# Metin Parçası
****************************************
Engelliler söz konusu olduğunda çok fazla cinsiyet meselelerinin gündeme gelmediğine dikkat çeken Kara, toplumda engellilerin hepsinin aynı sorunları yaşadıkları yönünde genel bir yaklaşım olduğunu ifade etti. Ancak, kadın ve engellilik kesiştiğinde daha farklı problemler yaşandığının altını çizen Kara, “Dolayısıyla bu bilgiyi biraz daha ortaklaştırmak ve böylece görünürlük sağlamak gibi bir derdimiz oldu bu proje sayesinde. Mesela bedensel engelli tekerlekli sandalyedeki bir kadının Türkiye’de jinekolojik muayenesi neredeyse imkansız. Çünkü hastanelerde bedensel engelli kadınların jinekolojik muayenelerinin sağlıklı yapılabilmesi için gerekli donanım yok ya da görme engelli bir kadın olarak benim sokakta güvenle yürümem, engeli olmayan bir kadına göre daha zor. Taciz ve benzeri bir durumla karşılaştığımda sanığın teşhis edilmesi, ona bağlı bir takım problemlerin daha kolay çözülmesi benim açımdan daha problemli. O yüzden kadınlık ve engellilik meseleleri birleştiğinde farklı problemler yaşıyoruz. Bunu görünür hale getirmek adına birlikte çözüm aramaya çalışıyoruz” dedi.
“TÜRKİYE’DE İLK KEZ ENGELLİ KADINA YÖNELİK ŞİDDET İZLEMESİ YAPACAĞIZ”
Proje kapsamında bu yıl Türkiye’de ilk kez gerçekleştirilecek bir çalışmayla engelli kadına yönelik şiddet izlemesi yapacaklarını da aktaran Kara, medya izlemesiyle engelli kadına yönelik şiddet vakaları üzerinden verileri toplayıp kamuoyuyla paylaşacaklarını belirtti. Kara, “Çünkü özellikle zihnisel engelli kadınların ciddi anlamda şiddet mağduru olduklarını, istismar ve tacize uğradıklarını biliyoruz. Bunun diğer engelli kadın gruplarında ne şekilde gerçekleştiği, adli vaka olarak resmi mercilere yansıyıp yansımadığı, şikayet olarak yansımışsa nasıl sonuçlar ortaya çıkmış gibi bir takım verileri de bu şiddet izlemesi sonucunda değerlendirip raporlama şansımız olacak” diye konuştu.
****************************************
# Gösterilen Veriler
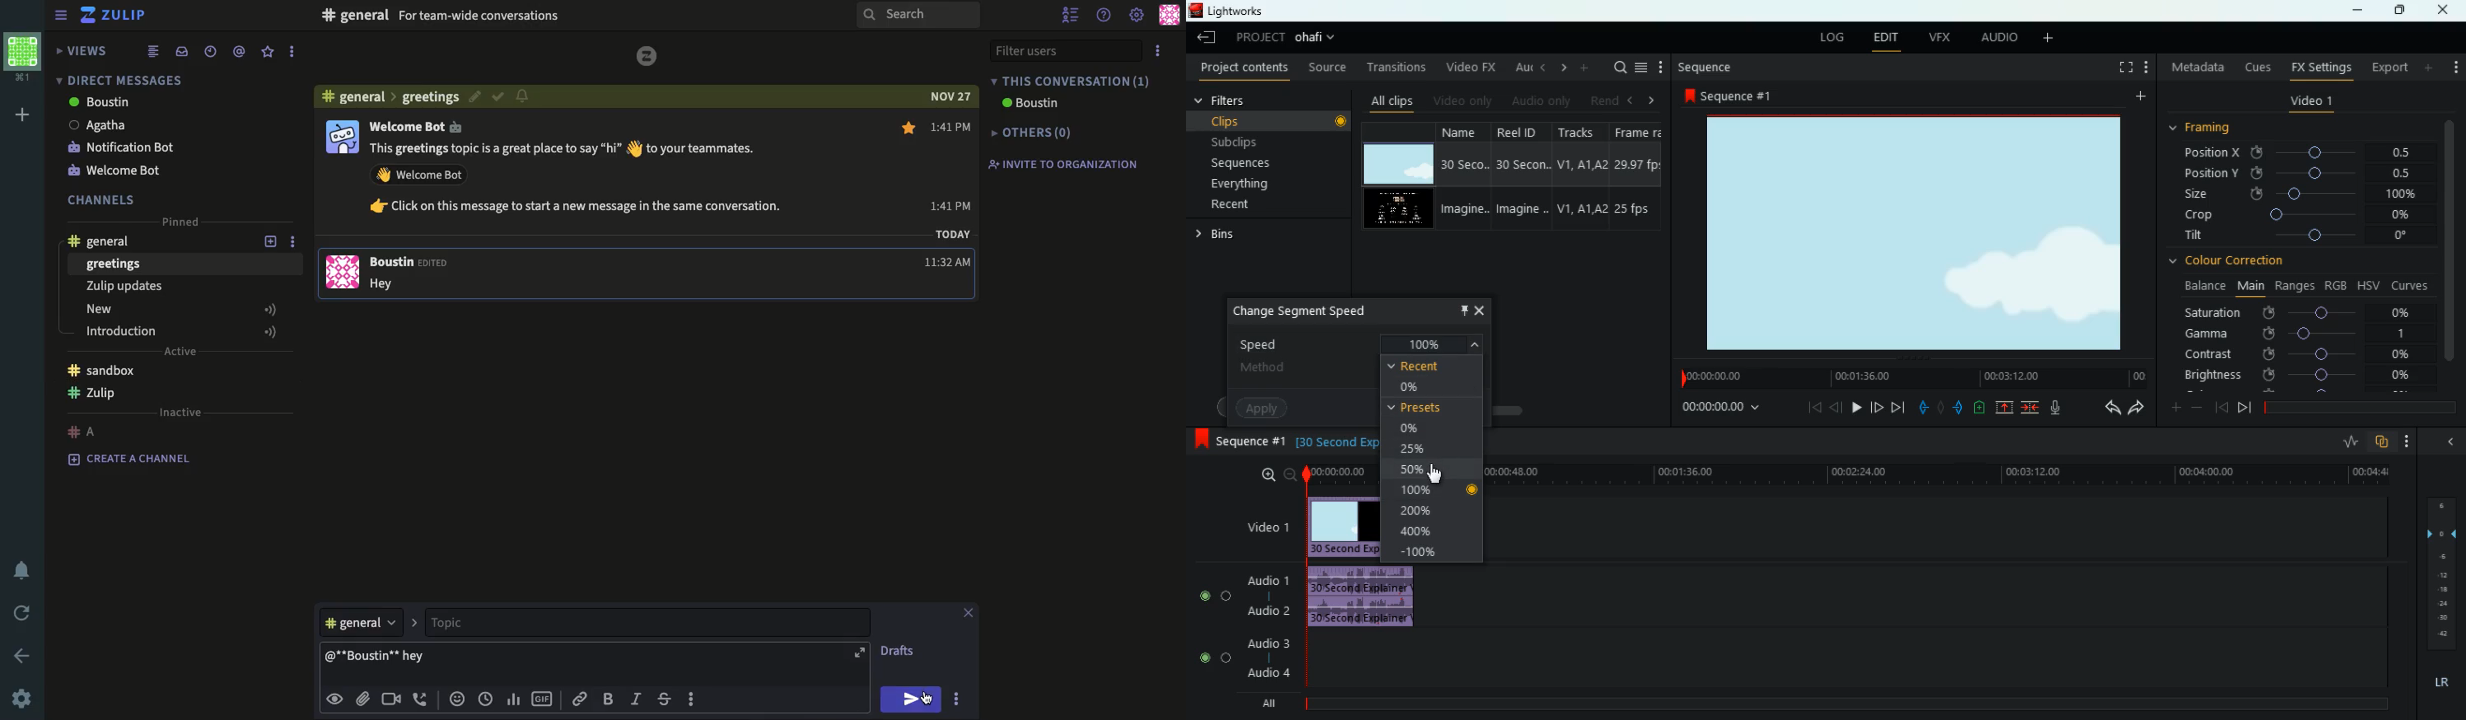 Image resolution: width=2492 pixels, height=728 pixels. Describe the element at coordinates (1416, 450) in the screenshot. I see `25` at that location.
****************************************
# Yapılacak İş
Engelli kadınların yaşadığı sorunları anlatan metni, son cümlesinden itibaren sürdürün.

# Görev Çıktısı
Toplumsal cinsiyet algıları açısından hep mükemmel bir kadın arayışı olduğuna işaret eden Kara, “Kadın güzel olacaktır, eksiksiz olacaktır, çok iyi yemek yapacaktır, çocuk büyütecektir. Bunu artırabiliriz ama eğer bir kadın engelliyse toplum algısında yetersizdir, eksiktir. O yüzden kadınlık için atfedilen olumlu değerler vardır ya anne olmak, eş olmak gibi bir takım kriterleri sağlamak için yetersizdir, eksiktir ve o konumda görülmez. İkincilleştirilir, ideal bir eş olamaz, ideal bir anne olamaz. Çünkü engellidir, yapamaz, onu yapacak yetiye sahip değildir. Her gruptan engelli kadın için bunu söylemek mümkün. Genel algı bu. Çok fazla korundukları için normalde tırnak içinde kadınlar ve kız çocukları toplumsal cinsiyet algısına bağlı olarak özgür değillerdir zaten ama engellilik de işin içine girdiğinde o özgürlük alanı daha da daralır. Mesela eğitim olanaklarından yararlanan engelli kız çocuk sayısı düşüktür, istihdam edilen engelli kadın sayısı düşüktür” ifadelerini kullandı.
Engelli kadının şiddete uğramasıyla engeli olmayan kadının şiddete uğraması açısından çok belirgin bir fark olmadığına da dikkat çeken Kara, engelli kadınların büyük kısmının sosyokültürel olarak daha alt gruplara mensup olduklarını belirterek, şunları söyledi:
“Dolayısıyla şiddet gören engelli kadın nereye gideceğini bile belki bilmiyor ya da tırnak içinde zaten engelli ve o hak sahibi bir birey değil toplum algısında. Dolayısıyla öyle bir şey yaşanmış geçmiş ya da üstü kapatılır bir problem haline de getirilmiş olabiliyor. Sonuçta her iki tarafta da aslında temel olan kadınlık paydasında birleşiyor olması her iki grubun da. Fakat bazen engelliliğe dayalı bir nefret ya da ayrımcılık hissiyle de hareket edebiliyor insanlar. Yani engelli olmak o insan için kötü bir şey, o insanların yaşamaya dahi hakkı yok, aynı zamanda kadınlık durumuyla birleşmişse bu, o şiddetin başka bir boyutu olabilir. Fakat her zaman böyledir diyemeyiz.”
“PROJEYLE KADINLAR YALNIZ OLMADIKLARINI HİSSEDİYOR”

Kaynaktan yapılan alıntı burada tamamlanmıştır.